Except Valve allows people to sell their own keys without Valve taking a cut. That system is why at least half the vendors here can exist at all. The dev/publisher cuts a bunch of their own Steam keys and dumps them off with these shops who take less than the 30% cut that Valve takes from sales within Steam and the dev/publisher gets to keep the difference or pass that on to the customer as a discount. Steam just isn't a monopoly. They allow sellers to use everything that their platform offers for nothing more than a percentage of what is made exclusively from sales within the platform. A seller can sell their game through their own website and take home 100% (less whatever their payment processor charges, usually a single digit percent) of the sale, while still using everything that Steamworks and Steam in general is bringing to the table and all without any lock-in or requirements that they stick with Steam. All of that is a HUGE strike against considering Steam a monopoly, but that's not even everything.
So far as "the competition does not matter" that's largely because the competition (Primarily talking EGS here, but it's apropos UPlay and Origin too) hasn't done anything to make for a better value proposition other than paying for store exclusives and giving developers a rightfully higher cut of sales for a shot at a much smaller portion of the PC market. If Epic offered answers to Proton, Steam Link, communities, workshop, meta-games in the store, quick UI, marketplace, etc... It might make for a real challenge to Steam, but as it stands now there's nothing in EGS that puts up anything approaching half of what you get for the same games in Steam. I've never bought anything in EGS, but trying to use their app with any of the free games that they've given me has immediately turned me right around and sent me back to Steam while it takes literal minutes for the app to get me signed back in and going (and often has to spend time updating a game once it does) while Steam was good to go 2 seconds after boot, never needs me to reauth once I've signed into a system, and keeps my games updated silently without my having to notice or worry.
Now GOG on the other hand, where I have spent a decent amount of money and own a good number of games has managed to make a proposition of giving me a barebones store that gives me barebones downloads of games that don't need updates, or a launcher, without any DRM so I can just download an EXE and get my games. They matter, they're bringing something to the table that nobody else does and I love them for that. I go out of my way to buy games on GOG when they're the sort of things that don't need any of the stuff that Steam is providing.

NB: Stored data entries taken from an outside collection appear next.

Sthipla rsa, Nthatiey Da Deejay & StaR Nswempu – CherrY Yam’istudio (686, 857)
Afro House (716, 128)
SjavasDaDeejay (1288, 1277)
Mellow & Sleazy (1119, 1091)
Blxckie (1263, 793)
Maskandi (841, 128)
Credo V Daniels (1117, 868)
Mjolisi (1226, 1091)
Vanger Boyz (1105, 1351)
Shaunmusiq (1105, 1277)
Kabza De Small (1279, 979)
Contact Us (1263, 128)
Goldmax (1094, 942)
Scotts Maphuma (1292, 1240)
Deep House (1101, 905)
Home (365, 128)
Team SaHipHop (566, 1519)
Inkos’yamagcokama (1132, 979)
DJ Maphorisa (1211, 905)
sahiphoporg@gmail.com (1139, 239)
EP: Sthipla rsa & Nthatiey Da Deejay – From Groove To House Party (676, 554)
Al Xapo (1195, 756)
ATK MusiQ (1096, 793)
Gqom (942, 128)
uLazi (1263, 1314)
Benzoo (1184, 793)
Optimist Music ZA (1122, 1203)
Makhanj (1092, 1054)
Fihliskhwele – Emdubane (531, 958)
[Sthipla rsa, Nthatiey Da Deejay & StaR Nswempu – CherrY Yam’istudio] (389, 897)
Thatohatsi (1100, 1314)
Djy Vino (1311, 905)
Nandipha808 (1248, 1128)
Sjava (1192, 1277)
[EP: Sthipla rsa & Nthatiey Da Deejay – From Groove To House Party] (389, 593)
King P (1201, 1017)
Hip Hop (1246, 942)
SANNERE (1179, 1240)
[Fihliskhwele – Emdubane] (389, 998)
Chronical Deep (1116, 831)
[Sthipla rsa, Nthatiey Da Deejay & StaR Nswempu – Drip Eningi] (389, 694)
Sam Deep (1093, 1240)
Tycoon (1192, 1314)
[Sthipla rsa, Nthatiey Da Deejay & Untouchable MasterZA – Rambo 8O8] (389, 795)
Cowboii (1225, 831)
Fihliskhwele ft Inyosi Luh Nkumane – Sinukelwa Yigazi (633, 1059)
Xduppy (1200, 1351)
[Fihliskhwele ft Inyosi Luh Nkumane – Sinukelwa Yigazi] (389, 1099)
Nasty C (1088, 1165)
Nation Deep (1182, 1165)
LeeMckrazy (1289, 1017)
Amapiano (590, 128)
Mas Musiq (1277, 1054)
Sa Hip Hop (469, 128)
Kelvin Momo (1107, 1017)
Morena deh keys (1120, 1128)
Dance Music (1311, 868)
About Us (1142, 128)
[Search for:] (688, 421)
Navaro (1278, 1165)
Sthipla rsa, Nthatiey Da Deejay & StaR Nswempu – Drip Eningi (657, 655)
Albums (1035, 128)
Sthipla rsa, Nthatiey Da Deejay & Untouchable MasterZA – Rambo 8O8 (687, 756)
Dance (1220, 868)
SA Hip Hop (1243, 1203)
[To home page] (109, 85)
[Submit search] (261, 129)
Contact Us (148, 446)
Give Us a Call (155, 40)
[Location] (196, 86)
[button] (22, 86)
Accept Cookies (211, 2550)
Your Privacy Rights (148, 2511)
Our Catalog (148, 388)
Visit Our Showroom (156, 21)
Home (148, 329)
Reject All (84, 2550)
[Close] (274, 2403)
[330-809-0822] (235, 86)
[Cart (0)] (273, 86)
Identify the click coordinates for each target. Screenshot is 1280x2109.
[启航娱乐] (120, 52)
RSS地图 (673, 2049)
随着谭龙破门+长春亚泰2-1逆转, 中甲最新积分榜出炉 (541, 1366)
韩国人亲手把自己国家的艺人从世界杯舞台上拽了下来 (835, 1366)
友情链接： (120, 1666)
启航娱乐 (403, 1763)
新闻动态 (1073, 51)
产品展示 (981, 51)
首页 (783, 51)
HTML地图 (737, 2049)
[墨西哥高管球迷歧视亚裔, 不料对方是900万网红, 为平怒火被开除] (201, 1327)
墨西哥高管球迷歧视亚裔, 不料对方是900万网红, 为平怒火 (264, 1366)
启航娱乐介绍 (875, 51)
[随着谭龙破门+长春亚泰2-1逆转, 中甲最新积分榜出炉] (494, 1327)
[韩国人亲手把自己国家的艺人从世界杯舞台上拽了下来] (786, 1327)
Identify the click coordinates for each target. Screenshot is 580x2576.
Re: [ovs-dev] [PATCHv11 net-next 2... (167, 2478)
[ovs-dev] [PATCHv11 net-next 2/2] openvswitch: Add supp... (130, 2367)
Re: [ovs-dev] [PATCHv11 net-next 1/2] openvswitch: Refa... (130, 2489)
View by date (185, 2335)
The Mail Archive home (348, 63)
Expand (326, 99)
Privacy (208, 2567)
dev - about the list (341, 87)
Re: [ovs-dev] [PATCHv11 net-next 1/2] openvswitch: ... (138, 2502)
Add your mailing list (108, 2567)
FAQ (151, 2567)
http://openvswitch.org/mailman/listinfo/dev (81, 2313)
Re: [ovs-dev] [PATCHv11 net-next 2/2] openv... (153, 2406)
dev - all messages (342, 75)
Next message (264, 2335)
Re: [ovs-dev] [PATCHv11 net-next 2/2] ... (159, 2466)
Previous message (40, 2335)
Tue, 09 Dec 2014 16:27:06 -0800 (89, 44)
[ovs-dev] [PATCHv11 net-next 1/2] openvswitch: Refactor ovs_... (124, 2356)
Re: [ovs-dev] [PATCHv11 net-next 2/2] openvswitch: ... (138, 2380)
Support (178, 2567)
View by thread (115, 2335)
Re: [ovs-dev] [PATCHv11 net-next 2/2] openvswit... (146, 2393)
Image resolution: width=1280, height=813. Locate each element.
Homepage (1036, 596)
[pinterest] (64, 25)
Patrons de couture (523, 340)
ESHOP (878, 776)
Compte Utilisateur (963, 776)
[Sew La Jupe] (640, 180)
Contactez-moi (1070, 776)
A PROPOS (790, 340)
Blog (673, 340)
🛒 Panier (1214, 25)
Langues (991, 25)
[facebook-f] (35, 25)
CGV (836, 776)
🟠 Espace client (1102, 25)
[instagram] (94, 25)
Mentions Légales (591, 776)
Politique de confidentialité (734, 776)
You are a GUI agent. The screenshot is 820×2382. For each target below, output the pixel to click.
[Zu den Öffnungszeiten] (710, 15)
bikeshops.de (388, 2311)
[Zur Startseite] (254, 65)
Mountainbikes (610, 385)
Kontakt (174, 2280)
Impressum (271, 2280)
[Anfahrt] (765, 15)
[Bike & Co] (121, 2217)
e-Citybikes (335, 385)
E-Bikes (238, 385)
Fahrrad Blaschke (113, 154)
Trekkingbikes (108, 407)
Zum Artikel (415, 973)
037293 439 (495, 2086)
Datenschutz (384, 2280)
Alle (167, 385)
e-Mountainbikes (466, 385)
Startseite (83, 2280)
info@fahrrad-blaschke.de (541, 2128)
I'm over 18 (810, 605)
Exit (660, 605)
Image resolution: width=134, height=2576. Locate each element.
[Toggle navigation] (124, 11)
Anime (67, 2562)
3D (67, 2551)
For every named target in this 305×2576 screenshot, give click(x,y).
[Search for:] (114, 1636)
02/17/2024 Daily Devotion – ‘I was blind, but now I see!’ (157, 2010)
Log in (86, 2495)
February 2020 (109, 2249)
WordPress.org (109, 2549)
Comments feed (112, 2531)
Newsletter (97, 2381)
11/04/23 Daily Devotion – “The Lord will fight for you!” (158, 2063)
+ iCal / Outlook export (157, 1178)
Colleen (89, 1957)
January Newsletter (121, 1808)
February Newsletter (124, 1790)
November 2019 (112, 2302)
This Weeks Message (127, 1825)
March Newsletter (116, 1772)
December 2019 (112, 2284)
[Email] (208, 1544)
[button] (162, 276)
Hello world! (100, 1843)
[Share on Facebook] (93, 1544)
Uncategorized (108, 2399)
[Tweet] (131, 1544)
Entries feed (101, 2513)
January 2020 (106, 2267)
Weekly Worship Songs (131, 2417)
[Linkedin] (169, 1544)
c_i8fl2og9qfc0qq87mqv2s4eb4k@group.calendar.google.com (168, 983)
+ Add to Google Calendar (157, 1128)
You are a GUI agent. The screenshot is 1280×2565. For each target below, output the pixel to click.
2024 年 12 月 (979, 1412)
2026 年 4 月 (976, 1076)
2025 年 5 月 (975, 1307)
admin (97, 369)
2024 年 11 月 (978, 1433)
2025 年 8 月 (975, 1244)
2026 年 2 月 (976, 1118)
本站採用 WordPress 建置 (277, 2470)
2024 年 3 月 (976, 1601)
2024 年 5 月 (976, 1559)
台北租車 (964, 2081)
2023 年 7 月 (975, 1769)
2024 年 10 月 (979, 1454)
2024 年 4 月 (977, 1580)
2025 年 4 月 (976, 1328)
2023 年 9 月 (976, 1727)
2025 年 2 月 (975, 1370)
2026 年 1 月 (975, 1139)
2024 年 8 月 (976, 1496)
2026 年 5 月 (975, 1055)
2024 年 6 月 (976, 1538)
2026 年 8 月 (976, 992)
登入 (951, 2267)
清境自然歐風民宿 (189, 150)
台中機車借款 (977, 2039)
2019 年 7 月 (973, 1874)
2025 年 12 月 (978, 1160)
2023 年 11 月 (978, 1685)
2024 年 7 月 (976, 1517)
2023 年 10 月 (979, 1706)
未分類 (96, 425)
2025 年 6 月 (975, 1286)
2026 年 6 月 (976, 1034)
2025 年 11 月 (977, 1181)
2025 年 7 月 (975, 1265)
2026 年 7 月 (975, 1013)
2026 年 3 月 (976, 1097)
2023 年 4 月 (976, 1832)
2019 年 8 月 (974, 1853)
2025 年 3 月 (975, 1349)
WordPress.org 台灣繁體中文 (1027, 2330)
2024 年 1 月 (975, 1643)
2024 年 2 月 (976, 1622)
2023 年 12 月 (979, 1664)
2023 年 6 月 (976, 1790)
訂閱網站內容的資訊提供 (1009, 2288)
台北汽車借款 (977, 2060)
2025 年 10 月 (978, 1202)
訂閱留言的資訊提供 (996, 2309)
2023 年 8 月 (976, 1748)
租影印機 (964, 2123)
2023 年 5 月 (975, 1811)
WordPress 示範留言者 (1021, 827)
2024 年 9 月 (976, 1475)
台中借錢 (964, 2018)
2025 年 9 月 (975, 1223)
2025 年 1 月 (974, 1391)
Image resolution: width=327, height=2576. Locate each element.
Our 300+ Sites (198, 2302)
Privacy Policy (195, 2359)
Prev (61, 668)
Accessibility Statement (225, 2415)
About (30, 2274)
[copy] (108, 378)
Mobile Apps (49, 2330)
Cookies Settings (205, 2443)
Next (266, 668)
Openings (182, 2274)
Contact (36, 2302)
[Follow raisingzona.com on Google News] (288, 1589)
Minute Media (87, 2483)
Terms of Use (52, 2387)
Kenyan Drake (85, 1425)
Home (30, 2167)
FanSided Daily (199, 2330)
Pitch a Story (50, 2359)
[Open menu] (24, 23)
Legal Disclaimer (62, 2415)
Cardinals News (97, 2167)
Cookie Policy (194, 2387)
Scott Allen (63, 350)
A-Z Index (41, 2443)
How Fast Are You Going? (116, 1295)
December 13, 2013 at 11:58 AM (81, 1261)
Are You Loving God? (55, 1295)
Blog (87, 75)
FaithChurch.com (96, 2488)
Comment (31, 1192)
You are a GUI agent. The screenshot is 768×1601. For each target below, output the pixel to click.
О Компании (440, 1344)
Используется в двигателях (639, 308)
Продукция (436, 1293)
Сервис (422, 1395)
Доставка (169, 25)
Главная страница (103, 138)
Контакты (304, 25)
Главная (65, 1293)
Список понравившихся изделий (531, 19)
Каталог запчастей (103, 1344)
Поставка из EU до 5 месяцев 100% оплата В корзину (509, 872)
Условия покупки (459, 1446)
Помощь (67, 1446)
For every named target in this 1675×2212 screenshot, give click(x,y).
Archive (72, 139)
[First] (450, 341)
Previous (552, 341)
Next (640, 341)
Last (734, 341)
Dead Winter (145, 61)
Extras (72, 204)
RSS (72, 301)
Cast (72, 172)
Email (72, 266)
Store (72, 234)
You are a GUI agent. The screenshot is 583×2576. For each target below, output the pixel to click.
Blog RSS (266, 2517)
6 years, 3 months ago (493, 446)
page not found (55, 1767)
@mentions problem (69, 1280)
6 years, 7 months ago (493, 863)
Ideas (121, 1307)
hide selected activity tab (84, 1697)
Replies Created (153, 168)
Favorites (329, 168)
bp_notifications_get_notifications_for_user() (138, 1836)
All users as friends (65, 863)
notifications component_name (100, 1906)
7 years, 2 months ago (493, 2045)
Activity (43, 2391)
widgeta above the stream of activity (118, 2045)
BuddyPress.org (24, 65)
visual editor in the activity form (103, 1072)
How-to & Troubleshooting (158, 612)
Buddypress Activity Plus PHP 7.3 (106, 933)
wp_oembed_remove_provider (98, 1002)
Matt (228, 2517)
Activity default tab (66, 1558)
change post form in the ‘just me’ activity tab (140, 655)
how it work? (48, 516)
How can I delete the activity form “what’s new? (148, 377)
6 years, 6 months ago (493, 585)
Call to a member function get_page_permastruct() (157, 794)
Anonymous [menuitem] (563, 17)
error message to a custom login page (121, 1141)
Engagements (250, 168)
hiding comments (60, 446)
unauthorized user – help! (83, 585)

If any of the other publisher owned storefronts tried to do anything half as ambitious as GOG or Steam, they'd probably matter, but the fact is that they won't because they don't think like Valve or GOG, they think like MBA shitlords who's single trick is extracting rents for properties made by smarter people, often back in the days before those MBAs knew their multiplication tables. The same school of idiots who saw how Netflix had a really good thing going and thought that they could have the good thing themselves so now we have a worse situation than we had before Netflix destroyed the cable industry and we get all of these platforms that don't work as well as Netflix did/does where you have to go to 30 different shitty places to get what you used to find in one really good place. A whole lot of idiots who paid a lot of money to learn in fancy schools that you can personally get rich by convincing a company to kill the golden goose, so long as you immediately proceed to get out of town so it's the next guy's problem to solve before anyone notices that the golden eggs aren't rolling in anymore. It's incomprehensible to me that people are going to bat for those muppets when all they ever do is make things worse so they can line their 401k with another million.
Except, legally in the US where Valve is based, you've got 0 legs to stand on.
Valve does dominate the market they're in, but they do so without creating an unreasonable restraint of competition in that market. They are dominant by providing the best product, not because they have unfair business practices which burden the competition. Like I said, Valve will literally allow game makers to go and take 100% of every sale they make (assuming they can process payments for free) while still allowing them to use the platform Valve have built and pay to maintain so long as they'll pay Valve a cut for the copies that are sold directly through the Steam store. Valve allows their competition to sell games that package said competition's stores inside of those games. Every EA or Ubisoft game comes with the competitor's store bundled in. They create tools that allow their competitors games to run on platforms that the competition doesn't want to bother with and they give them away. HOW IS ANY OF THAT AN UNREASONABLE RESTRAINT ON COMPETITION?
Steam is the antithesis of anticompetitive, they're not the single seller of any good beyond "Valve Games" of which there are now 22(?) among millions of PC games, and they don't generally dictate prices in the market; which is the succinct way of saying that they don't live up to any portion of the legal standard for what constitutes a monopoly. Give me something factual that implicates Valve as a monopoly or get out of here with this nonsense.